Die Arbeit bei Beiten Burkhardt bietet somit die Gelegenheit, Einblicke in die Arbeitsprozesse der Europäischen Institutionen zu gewinnen, bei Meetings mit Kommissionsbeamten zugegen zu sein und Kenntnisse über verschiedene Branchen wie die Automobil-, Stahl-, Chemie-, Pharma- und Lebensmittelindustrie zu sammeln.

Die Arbeitssprache in der Kanzlei ist vor diesem Hintergrund hauptsächlich Englisch (ca. 60 %) gefolgt von Deutsch (ca. 30 %) und Französisch (ca. 10 %).

Freizeit: Streifzüge durch die Stadt

In der Freizeit sind Streifzüge durch die Stadt zu empfehlen. Von April bis November ist fast jedes Wochenende etwas los: Flohmärkte, Straßenfeste und Musikfestivals prägen dann das Stadtbild. Wenn der Grand Place, einer der schönsten Plätze Europas und 1998 in die Liste des Weltkulturerbes aufgenommen, zur Bühne umgebaut wird, ist die Stimmung nicht mehr zu toppen.

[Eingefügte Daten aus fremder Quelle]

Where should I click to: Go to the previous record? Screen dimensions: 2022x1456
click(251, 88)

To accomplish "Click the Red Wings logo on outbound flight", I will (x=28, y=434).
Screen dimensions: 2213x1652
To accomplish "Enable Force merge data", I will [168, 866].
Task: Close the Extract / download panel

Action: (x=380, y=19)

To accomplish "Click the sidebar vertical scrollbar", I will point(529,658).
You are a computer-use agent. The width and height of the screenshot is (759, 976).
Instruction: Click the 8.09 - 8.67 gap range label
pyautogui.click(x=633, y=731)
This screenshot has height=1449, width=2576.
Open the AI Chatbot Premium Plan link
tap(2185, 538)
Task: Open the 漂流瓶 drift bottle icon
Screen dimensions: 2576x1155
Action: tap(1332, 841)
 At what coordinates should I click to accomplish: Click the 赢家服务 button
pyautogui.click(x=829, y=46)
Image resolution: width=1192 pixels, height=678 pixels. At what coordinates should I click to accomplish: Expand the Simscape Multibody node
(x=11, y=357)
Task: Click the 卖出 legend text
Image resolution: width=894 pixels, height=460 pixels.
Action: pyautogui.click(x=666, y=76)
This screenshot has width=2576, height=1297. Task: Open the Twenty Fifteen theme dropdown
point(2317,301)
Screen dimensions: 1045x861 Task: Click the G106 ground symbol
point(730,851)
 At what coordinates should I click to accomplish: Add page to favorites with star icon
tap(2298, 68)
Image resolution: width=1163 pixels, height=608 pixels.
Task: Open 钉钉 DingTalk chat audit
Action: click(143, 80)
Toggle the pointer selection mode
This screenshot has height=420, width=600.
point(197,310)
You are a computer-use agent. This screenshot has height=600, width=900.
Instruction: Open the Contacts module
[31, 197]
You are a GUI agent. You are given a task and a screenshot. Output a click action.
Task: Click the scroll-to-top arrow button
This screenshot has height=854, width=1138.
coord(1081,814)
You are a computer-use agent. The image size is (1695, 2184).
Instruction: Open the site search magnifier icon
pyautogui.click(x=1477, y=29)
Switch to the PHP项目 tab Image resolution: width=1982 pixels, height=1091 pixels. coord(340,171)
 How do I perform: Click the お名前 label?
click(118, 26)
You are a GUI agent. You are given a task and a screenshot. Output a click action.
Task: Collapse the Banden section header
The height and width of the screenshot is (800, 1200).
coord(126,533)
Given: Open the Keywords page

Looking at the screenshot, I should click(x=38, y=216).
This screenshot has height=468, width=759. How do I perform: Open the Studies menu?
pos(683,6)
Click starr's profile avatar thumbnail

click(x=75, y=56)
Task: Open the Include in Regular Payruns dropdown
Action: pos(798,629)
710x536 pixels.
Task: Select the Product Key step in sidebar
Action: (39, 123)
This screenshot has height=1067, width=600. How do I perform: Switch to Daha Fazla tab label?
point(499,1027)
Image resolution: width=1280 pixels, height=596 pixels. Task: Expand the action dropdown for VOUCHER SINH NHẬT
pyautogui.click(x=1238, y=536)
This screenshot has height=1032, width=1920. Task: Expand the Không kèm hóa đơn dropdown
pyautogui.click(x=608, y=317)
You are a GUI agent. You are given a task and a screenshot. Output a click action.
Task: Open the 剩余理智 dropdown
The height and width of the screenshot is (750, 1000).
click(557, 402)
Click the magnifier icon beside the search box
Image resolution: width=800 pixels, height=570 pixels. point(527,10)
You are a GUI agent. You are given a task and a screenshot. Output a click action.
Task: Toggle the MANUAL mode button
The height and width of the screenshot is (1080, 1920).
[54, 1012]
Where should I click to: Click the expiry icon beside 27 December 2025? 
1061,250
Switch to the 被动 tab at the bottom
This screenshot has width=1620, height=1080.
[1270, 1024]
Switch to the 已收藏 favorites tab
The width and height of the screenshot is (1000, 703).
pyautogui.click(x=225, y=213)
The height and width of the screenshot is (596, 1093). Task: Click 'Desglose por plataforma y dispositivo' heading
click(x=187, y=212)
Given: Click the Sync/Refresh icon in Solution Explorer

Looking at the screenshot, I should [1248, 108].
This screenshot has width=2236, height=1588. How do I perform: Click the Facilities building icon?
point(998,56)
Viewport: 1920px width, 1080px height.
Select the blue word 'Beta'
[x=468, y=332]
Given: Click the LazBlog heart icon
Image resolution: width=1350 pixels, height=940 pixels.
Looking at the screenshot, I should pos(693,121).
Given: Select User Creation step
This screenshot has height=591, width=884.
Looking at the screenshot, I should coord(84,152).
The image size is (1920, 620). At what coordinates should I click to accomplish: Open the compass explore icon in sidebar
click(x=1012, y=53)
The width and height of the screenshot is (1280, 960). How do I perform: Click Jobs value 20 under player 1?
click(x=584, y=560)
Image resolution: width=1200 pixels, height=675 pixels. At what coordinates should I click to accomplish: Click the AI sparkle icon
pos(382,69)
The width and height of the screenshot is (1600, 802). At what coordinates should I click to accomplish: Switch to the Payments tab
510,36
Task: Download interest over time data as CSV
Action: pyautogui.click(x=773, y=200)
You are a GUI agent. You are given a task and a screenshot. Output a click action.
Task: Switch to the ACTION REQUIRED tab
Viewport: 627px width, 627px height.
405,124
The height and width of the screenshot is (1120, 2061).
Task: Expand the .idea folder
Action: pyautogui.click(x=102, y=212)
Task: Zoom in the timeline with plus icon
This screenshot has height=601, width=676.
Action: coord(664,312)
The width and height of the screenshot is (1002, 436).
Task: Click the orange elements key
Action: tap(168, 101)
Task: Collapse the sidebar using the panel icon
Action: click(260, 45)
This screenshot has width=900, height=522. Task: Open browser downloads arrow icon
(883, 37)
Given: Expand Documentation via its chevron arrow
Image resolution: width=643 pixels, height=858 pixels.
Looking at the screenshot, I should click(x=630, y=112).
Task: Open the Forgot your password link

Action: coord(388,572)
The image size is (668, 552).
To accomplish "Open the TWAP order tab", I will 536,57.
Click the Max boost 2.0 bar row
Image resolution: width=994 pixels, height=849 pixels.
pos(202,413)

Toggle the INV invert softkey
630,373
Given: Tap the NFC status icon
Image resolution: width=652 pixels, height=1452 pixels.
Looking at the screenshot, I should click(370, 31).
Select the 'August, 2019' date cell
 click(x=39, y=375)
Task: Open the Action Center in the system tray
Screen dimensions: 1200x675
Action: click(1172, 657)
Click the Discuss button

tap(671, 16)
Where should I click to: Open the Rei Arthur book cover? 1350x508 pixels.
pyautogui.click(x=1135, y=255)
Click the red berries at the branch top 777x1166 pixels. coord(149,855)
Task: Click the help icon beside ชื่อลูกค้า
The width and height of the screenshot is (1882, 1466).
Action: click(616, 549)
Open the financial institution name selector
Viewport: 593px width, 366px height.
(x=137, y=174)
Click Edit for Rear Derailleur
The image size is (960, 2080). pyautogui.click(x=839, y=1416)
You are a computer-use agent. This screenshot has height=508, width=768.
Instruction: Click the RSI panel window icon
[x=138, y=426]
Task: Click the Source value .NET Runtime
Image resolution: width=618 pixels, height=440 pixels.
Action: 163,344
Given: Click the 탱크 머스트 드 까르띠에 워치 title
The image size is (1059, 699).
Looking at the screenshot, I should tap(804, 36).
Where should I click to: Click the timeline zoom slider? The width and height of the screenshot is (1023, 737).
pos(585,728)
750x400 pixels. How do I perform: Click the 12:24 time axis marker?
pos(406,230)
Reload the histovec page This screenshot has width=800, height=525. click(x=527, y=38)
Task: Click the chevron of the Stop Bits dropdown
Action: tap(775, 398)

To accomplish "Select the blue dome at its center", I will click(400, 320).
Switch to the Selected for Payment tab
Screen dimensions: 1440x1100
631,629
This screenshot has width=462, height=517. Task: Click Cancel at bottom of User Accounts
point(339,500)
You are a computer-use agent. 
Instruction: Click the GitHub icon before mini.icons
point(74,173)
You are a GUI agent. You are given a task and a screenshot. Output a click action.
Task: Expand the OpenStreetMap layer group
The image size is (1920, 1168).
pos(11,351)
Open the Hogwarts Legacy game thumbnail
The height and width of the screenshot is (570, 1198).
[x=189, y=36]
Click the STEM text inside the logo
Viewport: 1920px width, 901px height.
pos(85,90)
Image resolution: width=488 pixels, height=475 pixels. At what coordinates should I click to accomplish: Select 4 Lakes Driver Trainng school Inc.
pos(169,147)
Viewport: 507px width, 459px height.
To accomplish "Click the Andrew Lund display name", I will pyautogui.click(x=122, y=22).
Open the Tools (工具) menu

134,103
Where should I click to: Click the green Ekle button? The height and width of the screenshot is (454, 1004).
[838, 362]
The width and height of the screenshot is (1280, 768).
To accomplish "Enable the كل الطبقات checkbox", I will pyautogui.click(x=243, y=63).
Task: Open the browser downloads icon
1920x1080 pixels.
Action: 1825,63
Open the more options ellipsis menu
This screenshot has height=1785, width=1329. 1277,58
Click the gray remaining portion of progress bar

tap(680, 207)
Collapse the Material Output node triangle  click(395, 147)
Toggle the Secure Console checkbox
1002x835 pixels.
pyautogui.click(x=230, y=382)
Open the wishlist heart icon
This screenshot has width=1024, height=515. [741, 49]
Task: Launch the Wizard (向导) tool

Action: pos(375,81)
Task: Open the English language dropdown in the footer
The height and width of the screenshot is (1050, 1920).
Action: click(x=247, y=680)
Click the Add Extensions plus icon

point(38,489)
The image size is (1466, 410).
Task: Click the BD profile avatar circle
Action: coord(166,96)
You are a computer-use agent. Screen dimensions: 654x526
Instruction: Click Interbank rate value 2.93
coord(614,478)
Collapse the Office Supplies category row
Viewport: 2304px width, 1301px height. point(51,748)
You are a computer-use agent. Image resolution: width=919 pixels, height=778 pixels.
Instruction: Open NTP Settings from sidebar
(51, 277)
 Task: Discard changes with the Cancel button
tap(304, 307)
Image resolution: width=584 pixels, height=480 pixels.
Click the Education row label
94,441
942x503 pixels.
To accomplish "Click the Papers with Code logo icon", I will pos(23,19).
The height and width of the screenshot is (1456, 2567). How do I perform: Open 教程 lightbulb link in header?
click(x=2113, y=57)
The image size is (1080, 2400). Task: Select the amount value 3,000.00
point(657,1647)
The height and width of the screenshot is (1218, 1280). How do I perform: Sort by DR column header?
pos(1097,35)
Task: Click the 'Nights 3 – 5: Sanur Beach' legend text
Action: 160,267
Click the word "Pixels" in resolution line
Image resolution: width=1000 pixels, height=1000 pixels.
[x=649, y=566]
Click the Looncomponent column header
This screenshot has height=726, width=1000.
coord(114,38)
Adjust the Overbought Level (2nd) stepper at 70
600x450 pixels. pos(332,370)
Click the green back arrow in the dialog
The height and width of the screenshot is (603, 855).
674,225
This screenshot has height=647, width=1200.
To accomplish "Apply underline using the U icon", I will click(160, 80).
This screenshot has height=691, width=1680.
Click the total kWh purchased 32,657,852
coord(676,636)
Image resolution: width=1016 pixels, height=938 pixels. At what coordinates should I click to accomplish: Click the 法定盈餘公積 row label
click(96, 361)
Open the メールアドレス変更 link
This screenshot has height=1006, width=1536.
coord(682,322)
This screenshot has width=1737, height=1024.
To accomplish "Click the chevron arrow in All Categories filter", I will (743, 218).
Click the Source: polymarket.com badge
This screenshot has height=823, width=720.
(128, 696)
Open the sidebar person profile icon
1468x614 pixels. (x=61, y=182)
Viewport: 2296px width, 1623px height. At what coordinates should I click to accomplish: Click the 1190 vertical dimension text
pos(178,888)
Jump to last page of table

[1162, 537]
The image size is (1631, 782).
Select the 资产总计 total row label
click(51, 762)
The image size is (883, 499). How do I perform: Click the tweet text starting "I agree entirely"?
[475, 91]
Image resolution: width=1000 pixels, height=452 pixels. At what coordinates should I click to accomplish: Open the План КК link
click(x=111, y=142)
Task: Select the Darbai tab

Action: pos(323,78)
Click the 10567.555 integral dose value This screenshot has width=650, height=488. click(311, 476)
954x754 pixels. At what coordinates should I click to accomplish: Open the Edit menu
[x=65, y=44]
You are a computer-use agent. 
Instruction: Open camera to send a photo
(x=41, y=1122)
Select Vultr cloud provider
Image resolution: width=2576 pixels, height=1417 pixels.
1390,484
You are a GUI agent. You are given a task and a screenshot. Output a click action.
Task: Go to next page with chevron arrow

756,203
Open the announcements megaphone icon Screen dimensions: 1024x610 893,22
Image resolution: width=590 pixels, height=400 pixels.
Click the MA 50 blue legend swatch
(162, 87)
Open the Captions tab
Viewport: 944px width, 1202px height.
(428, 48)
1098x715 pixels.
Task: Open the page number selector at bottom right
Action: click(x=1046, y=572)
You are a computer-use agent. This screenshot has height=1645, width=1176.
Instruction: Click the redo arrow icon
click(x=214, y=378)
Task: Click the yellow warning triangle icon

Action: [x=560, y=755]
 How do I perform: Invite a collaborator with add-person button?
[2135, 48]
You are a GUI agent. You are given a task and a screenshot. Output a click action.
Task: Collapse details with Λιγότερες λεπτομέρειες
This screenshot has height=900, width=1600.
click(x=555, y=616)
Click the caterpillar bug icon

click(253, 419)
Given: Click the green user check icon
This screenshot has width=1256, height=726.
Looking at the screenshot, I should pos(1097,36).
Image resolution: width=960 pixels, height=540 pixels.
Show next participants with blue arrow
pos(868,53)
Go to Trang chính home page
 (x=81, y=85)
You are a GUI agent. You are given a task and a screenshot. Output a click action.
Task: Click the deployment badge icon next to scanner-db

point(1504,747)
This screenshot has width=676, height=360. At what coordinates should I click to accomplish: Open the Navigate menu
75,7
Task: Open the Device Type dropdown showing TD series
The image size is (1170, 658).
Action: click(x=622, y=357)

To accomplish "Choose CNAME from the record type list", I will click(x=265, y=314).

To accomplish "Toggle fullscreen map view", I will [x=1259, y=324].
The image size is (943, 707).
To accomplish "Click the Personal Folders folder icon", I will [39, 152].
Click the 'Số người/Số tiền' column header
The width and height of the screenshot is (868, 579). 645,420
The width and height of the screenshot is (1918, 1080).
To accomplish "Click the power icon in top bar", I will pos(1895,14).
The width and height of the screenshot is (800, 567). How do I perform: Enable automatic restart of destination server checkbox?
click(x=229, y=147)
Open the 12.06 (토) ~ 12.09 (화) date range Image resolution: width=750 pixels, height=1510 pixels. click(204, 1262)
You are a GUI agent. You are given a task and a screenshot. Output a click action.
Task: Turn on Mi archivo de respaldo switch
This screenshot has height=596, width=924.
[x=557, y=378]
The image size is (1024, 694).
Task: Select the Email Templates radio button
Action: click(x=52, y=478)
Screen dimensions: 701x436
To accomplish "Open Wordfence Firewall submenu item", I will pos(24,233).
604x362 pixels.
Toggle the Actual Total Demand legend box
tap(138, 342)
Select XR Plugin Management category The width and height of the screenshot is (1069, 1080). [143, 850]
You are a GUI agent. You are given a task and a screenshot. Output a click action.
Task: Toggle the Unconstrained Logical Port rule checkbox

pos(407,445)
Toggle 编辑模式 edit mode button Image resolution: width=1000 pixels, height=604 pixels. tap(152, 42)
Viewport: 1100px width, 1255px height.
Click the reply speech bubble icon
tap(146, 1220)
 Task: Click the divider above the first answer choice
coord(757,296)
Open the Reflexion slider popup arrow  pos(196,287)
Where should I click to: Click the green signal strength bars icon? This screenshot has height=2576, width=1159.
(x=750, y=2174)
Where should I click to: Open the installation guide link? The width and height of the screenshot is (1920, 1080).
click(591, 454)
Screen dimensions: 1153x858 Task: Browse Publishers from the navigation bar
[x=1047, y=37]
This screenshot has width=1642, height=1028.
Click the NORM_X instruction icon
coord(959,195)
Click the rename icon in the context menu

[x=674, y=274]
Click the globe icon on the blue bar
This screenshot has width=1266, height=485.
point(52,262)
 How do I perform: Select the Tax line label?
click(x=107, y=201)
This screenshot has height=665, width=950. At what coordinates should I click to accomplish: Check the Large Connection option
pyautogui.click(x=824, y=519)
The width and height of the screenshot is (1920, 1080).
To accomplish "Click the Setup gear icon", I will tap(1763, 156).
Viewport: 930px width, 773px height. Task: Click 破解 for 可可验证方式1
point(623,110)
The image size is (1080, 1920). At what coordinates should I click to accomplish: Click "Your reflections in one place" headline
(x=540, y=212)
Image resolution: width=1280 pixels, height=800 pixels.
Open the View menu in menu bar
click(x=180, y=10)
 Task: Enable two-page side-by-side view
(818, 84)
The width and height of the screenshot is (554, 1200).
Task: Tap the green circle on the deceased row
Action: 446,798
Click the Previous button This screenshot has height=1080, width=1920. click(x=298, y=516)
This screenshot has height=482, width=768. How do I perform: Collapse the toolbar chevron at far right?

Und wer Brüssel einmal entkommen will, der findet sich dank Thalys oder EuroStar in knapp zwei Stunden in London oder Paris wieder.

Fazit: I’ll be back

Ein halbes Jahr nach meinem letzten Brüssel-Aufenthalt hieß es erneut: „Tschüss Hamburg, Bonjour Brüssel“. Für meine Wahlstation bin ich wieder ins Brüsseler Büro von Beiten Burkhardt zurückgekehrt.